Four years after Dijon Kizzee, a 29-year-old black man, was fatally shot by Los Angeles County Sheriff’s deputies, his family has been awarded a $3.4 million settlement by the Los Angeles County Board of Supervisors. The lawsuit, filed against Los Angeles County in September 2021, cited civil rights violations, assault and battery, false imprisonment, and negligence, and claimed the influence of rogue deputy gangs within the sheriff’s department contributed to Kizzee’s death.

The suit also argued that the unchecked presence of unofficial deputy groups within the sheriff’s department contributed to the conditions leading to Kizzee’s death.

The incident occurred on the afternoon of August 31, 2020, when Kizzee, stopped for cycling on the wrong side of the road in Westmont, near South Los Angeles, attempted to flee, carrying a firearm in a piece of clothing. After a chase, a confrontation ensued where deputies shot him. Carl Douglas, an attorney for Kizzee’s family, referred to the incident as “an execution,” describing how witnesses saw Kizzee unarmed and standing when deputies fired at him. Despite Kizzee being incapacitated, deputies shot him 16 more times.

Carl Douglas, an attorney for the Kizzee family, said that witnesses saw Kizzee standing up with nothing in his hands when one of the deputies fired three shots at him.

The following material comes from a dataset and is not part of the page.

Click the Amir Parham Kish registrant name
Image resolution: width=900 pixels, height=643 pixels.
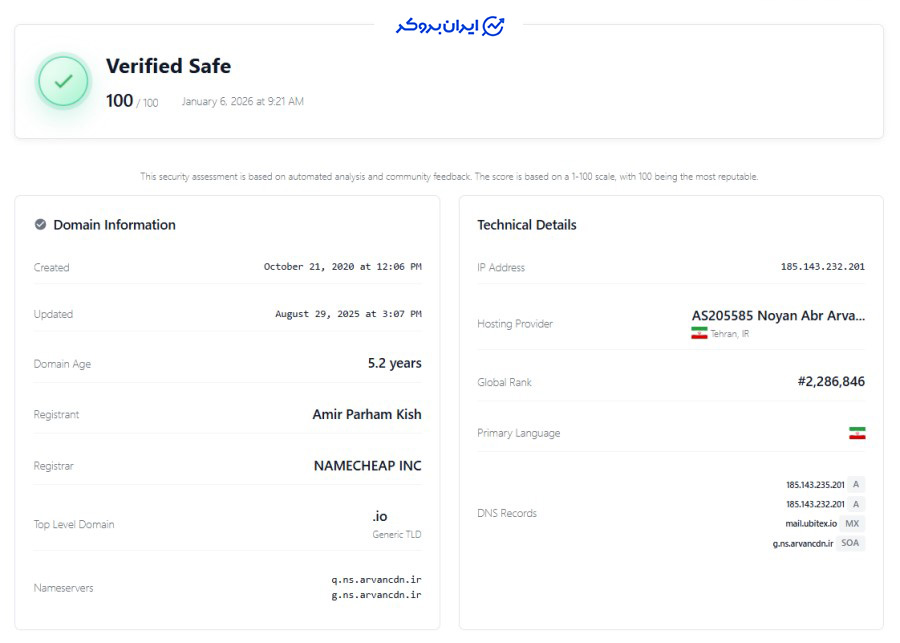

“After Dijon fell and was no longer a threat to any deputy, both deputies then fired 16 additional shots into Dijon’s body, though he was already down, clearly mortally wounded, and posing no threat to any deputy,” he said. “That sounds like an execution to me.”

The lawsuit further contends that, at most, Mr. Kizzee was “at worse, merely a Black man riding his bicycle in a manner that may be contrary to traffic safety regulations, but which is rarely, if ever, enforced by sheriff’s deputies patrolling that neighborhood, especially if the rider is not a Black male,” the suit stated.

The lawsuit criticized the county for inadequate training of the deputies and argued that Kizzee’s actions did not warrant the deadly force employed. It depicted Kizzee as unjustly targeted for a minor traffic violation, highlighting racial biases in law enforcement practices. The claim included concerns over the deputies’ failure to issue a verbal warning before the shooting and their delay in providing medical aid to Kizzee. It also raised suspicions about the deputies’ affiliation with internal gangs.

Although the Los Angeles District Attorney’s Office has refrained from pressing criminal charges against the deputies, the sheriff’s department acknowledged the need for additional training in light of the shooting’s tactics.